** SUPPLIED RECORDS follows **
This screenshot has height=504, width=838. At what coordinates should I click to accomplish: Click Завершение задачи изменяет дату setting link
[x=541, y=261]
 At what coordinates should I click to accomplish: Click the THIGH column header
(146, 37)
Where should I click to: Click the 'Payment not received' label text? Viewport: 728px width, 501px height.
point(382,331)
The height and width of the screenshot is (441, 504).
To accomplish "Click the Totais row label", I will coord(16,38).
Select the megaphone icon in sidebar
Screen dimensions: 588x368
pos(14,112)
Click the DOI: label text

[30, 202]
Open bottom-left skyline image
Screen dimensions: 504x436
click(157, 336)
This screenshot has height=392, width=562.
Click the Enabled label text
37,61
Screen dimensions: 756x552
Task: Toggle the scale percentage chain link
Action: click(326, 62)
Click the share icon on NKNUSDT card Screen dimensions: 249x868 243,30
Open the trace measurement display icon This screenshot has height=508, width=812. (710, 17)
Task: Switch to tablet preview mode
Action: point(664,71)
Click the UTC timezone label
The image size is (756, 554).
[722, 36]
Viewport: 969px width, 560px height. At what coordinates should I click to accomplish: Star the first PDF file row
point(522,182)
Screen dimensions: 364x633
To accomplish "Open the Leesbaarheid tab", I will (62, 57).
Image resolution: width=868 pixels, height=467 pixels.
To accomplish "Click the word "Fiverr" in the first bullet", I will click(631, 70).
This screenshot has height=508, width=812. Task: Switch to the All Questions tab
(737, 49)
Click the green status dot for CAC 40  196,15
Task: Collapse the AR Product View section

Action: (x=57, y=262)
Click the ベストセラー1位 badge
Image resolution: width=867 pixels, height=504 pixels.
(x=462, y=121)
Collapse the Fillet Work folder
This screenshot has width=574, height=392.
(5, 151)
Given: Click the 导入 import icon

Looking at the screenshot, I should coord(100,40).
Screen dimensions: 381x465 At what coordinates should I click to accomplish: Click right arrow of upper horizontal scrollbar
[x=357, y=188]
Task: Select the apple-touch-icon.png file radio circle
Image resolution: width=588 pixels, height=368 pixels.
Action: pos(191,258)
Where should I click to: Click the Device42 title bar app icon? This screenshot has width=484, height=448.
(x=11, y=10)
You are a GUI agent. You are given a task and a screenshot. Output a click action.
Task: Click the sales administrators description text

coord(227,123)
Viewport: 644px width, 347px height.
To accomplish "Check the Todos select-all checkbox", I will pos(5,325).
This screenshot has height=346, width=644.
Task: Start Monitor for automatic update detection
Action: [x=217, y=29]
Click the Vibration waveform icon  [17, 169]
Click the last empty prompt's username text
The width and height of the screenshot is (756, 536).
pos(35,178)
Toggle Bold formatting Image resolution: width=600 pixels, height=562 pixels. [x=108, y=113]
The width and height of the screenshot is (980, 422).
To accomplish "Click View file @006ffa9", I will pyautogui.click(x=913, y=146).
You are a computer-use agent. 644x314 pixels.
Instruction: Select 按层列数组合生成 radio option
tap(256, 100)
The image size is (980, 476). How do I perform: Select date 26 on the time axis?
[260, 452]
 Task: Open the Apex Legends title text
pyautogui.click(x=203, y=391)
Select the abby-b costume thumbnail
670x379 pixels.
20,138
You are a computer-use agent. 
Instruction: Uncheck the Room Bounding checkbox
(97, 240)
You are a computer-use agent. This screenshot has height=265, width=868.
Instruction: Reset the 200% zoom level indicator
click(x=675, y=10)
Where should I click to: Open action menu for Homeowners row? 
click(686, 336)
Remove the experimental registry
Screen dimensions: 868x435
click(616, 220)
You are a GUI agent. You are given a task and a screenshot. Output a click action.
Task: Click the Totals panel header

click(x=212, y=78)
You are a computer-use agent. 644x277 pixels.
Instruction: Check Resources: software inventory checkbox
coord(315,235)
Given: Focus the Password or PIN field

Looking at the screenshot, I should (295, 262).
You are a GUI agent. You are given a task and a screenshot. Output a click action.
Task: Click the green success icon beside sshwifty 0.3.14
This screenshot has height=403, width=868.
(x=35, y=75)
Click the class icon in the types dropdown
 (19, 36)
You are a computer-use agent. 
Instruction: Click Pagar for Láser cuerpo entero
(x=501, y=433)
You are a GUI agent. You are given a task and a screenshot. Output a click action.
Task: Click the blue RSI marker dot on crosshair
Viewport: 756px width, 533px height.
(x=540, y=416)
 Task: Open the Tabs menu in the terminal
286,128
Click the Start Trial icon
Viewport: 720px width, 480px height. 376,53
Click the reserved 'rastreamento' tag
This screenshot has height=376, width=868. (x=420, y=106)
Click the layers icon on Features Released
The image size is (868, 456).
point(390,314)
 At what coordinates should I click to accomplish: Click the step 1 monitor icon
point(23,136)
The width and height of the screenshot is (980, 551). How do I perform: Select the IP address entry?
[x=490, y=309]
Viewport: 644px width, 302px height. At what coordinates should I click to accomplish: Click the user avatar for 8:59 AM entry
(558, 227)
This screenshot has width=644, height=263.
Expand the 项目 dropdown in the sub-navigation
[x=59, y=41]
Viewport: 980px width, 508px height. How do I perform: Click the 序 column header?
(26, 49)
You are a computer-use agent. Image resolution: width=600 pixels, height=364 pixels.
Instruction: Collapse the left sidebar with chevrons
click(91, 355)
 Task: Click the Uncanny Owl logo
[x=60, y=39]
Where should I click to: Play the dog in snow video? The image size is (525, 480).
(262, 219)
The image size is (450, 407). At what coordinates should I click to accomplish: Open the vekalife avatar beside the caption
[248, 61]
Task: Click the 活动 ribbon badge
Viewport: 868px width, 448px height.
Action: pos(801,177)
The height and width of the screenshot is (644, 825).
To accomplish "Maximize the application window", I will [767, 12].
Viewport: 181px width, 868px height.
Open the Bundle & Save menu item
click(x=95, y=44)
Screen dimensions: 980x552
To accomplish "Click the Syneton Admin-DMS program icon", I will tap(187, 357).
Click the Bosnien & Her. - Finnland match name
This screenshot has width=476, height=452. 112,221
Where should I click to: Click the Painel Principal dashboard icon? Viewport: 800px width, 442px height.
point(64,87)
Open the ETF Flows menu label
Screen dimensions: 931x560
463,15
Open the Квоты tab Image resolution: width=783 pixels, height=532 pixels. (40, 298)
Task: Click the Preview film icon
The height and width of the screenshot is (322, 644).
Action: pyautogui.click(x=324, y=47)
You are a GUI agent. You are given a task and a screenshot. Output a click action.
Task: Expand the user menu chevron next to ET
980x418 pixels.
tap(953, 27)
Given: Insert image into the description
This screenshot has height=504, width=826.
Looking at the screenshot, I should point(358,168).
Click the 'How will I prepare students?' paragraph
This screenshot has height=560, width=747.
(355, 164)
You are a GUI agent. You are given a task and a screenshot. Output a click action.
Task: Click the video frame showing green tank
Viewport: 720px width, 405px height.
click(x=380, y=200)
** End of SUPPLIED RECORDS **
■ **WHAT TO DO**:
Your task is to collect every line above that contains the word "computer".

■ **COMPLETED EXERCISE**:
You are a computer-use agent. 644x314 pixels.
You are a computer-use agent. 
You are a computer-use agent. This screenshot has height=265, width=868.
You are a computer-use agent. 644x277 pixels.
You are a computer-use agent. 
You are a computer-use agent. Image resolution: width=600 pixels, height=364 pixels.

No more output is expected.